BCI induces apoptosis via generation of reactive oxygen species and activation of intrinsic mitochondrial pathway in H1299 lung cancer cells

作     者：Jong-Woon Shin Sae-Bom Kwon Yesol Bak Sang-Ku Lee Do-Young Yoon 

作者机构：Department of Bioscience and Biotechnology Konkuk University Targeted Medicine Research Center Korea Research Institute of Bioscience and Biotechnology (KRIBB) 

出 版 物：《Science China(Life Sciences)》 (中国科学（生命科学英文版）)

年 卷 期：2018年第61卷第10期

页      面：1243-1253页

核心收录：

学科分类：1002[医学-临床医学] 100214[医学-肿瘤学] 10[医学] 

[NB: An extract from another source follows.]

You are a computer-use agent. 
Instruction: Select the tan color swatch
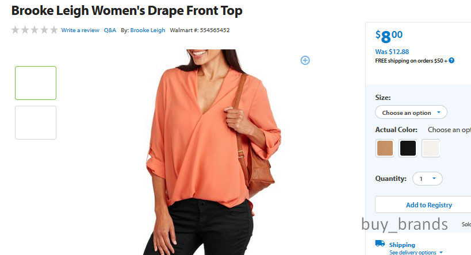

基　　金：supported by Konkuk University in 2016 

主　　题：non-small cell lung cancer apoptosis BCI cytotoxicity anticancer ROS 

摘      要：The compound(E)-2-benzylidene-3-(cyclohexylamino)-2,3-dihydro-1 H-inden-1-one(BCI) is known as an inhibitor of dual specific phosphatase 1/6 and mitogen-activated protein kinase. However, its precise anti-lung cancer mechanism remains unknown. In this study, the effects of BCI on the viability of non-small cell lung cancer cell lines NCI-H1299, A549, and NCI-H460 were evaluated. We confirmed that BCI significantly inhibited the viability of p53(-) NCI-H1299 cells as compared to NCI-H460 and A549 cells, which express wild-type p53. Furthermore, BCI treatment increased the level of cellular reactive oxygen species and pre-treatment of cells with N-acetylcysteine markedly attenuated BCI-mediated apoptosis of NCI-H1299 cells. BCI induced cellular morphological changes, inhibited viability, and produced reactive oxygen species in NCI-H1299 cells in a dose-dependent manner. BCI induced processing of caspase-9, caspase-3, and poly ADP-ribose polymerase as well as the release of cytochrome c from the mitochondria into the cytosol. In addition, BCI downregulated Bcl-2 expression and enhanced Bax expression in a dose-dependent manner in NCI-H1299 cells. However, BCI failed to modulate the expression of the death receptor and extrinsic factor caspase-8 and Bid, a linker between the intrinsic and extrinsic apoptotic pathways in NCI-H1299 cells. Thus, BCI induces apoptosis via generation of reactive oxygen species and activation of the intrinsic pathway in NCI-H1299 cells.